No pude evitarlo.  Mi boca terminó escupiendo parte de lo que había bebido de mi jugo de naranja.

—¡¡¿Qué tú qué?!!

—Bueno, te comenté con anterioridad que tenía un humor despreciable —me otorgó un guiño con uno de sus ojos pardos al mismo tiempo que relucía la fantástica dentadura blanca que revelaba su sonrisa al alcanzarme un par de servillletas, con las cuales terminé limpiando mi boca totalmente avergonzada, eso sí, manteniendo muy a raya todas mis grandísimas ganas de querer estrangularlo.

—Perdiste tu uno por ciento —acoté. 

—¿Vuelves a odiarme al cien por ciento?  ¡Vaya!

—Y con toda mi alma.

—¿Y cómo pretendes que siga viviendo con un corazón roto en mil pedazos? —Reclinó su espalda por completo en la silla en la cual se encontraba sentado.

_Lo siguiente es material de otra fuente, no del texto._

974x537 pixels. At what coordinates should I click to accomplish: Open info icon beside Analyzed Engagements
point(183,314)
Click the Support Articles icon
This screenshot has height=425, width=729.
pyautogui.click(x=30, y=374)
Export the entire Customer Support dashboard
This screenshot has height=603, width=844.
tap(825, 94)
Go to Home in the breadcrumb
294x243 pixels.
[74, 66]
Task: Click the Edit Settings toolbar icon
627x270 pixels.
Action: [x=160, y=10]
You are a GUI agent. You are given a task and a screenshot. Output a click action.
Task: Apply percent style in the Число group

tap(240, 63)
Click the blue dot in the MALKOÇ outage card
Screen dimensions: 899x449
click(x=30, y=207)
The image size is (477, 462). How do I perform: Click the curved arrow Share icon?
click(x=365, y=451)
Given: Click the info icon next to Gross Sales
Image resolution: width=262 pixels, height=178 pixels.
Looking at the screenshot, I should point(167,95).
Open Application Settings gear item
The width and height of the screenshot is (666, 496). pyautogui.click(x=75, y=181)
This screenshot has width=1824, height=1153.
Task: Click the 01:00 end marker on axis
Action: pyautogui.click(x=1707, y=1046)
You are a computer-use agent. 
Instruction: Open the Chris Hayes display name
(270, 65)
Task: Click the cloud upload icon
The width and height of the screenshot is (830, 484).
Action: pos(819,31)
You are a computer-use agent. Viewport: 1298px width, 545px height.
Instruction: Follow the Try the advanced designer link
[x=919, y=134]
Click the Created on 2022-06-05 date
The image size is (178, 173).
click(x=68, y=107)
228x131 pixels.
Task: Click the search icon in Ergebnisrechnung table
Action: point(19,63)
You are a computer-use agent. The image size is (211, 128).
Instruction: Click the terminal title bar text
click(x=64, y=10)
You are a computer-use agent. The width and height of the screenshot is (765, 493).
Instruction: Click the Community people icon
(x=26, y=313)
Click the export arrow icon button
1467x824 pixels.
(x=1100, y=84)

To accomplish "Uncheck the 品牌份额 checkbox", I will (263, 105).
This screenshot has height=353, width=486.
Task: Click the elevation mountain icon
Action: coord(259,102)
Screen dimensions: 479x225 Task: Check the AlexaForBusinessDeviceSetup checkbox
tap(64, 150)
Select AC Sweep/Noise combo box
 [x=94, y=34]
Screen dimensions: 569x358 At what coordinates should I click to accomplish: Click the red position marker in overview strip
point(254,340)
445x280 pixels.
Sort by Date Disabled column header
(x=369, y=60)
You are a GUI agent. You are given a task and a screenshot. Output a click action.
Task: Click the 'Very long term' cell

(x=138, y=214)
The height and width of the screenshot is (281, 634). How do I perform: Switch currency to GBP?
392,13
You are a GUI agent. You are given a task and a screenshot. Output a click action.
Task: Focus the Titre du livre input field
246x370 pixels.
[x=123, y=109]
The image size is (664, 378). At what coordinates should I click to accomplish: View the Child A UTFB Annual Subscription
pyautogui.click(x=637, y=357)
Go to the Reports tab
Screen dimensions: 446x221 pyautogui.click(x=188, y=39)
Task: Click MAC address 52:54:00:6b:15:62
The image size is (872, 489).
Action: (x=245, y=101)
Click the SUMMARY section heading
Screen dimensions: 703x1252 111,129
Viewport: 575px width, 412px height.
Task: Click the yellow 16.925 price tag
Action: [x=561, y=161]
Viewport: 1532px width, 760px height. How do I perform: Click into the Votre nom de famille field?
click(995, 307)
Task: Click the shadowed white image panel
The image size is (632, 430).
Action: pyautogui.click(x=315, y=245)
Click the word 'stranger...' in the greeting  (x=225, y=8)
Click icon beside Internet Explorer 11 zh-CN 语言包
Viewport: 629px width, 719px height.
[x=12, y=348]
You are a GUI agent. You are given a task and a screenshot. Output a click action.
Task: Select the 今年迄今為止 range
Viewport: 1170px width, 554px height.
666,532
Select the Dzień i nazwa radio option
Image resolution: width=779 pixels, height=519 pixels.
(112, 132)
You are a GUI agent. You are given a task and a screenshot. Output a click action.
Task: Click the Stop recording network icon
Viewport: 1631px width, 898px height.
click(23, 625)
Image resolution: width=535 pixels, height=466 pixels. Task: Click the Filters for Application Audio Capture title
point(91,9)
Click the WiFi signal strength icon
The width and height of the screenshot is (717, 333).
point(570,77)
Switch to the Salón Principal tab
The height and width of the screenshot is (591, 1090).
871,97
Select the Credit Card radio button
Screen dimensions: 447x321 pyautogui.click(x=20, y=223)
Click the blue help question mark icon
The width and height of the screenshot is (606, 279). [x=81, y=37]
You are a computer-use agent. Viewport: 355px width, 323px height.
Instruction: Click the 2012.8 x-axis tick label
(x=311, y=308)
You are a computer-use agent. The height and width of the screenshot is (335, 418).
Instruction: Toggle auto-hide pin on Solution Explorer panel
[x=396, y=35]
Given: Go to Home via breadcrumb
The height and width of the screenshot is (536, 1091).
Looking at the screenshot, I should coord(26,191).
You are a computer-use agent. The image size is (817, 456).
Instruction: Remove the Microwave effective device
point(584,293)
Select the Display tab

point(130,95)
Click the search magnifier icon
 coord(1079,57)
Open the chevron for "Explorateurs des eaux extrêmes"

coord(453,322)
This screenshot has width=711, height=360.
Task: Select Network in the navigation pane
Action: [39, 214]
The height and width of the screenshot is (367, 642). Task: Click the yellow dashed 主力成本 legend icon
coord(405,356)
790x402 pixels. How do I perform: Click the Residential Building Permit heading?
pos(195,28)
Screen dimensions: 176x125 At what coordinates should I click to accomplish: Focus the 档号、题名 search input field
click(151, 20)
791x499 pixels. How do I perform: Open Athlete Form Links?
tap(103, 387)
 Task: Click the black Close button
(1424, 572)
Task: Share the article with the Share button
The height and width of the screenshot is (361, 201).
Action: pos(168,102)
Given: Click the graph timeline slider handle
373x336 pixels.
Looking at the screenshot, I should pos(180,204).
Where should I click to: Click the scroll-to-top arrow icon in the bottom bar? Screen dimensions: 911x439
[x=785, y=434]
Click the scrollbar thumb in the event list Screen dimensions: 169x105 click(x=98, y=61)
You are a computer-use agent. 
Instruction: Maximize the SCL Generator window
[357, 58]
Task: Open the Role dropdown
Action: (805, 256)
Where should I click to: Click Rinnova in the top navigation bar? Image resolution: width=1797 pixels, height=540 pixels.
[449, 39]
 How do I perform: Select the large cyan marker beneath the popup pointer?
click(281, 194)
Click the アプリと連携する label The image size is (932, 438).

—Fácil, Fitz, búscate uno de repuesto.

—¿Se puede vivir así?

—¿Qué no me ves?  Yo lo hago perfectamente, pero con uno de titanio.

—¿Imposible de romper? —Ansió saber, interrogándome bastante interesado en conocer mi respuesta.

—E impenetrable.  Porque aquí —situé una de mis manos a la altura de mi pecho, en el lugar donde se situaba mi corazón—, ya no hay espacio para nadie más, te lo aseguro —certifiqué, cuando la voz de Gaspar nuevamente se hizo audible, expresando:

—Tenemos compañía, chicos.  Gringo, ¿podrías colocar un puesto más en la mesa, por favor?

Enseguida volteé la vista hacia él, pero fijándola más bien en la incomparable presencia de quien en ese instante se hacía presente y la verdad, no esperé volver a ver creyendo, por un segundo, que su figura era irreal o una macabra ilusión que mi mente creaba para lastimarme.

—David... —balbuceé sorprendida tras levantarme fugazmente de la silla en la cual me encontraba sentada—... estás...

—Aquí —quiso sonreír, pero no puedo hacerlo—.  Espero no interrumpir, solo... deseaba verte —la luz de su mirada logró cegarme, pero más lo consiguió su rostro y cada una de sus nerviosas facciones que me demostraban una cierta inseguridad, un cierto temor y, por sobretodas las cosas, en él había... ¿arrepentimiento?—.  Por favor, Magdalena, sé que no estoy en condiciones de pedírtelo, pero es importante.  ¿Tendrías un minuto para mí?

Quizás, en otro momento de mi existencia le habría entregado mi vida entera, pero ahora ya no estaba tan convencida de ello.  ¿Por qué?  Porque... ¿qué haces cuando algo se ha roto en mil pedazos?  Intentas unirlo, ¿verdad?  ¿Y cómo queda cuando lo has hecho?  Con sus fisuras expuestas, con vacíos de por medio y con trozos que, por más que así lo desees, no puedes volver a ensamblar.  Porque cuando las cosas se rompen no es el hecho de que se rompan lo que impide que vuelvan a componerse.  Es porque pequeñas piezas se han perdido y los extremos ya no consiguen encajar aunque quisieran hacerlo en algo que lamentablemente ya ha cambiado de forma.  Y eso me estaba sucediendo con David, a pesar de que comenzaba a extrañarlo, a pesar de que comenzaba a quererlo y a pesar de que sabía de sobra que entre los dos... ya nada podría ser igual.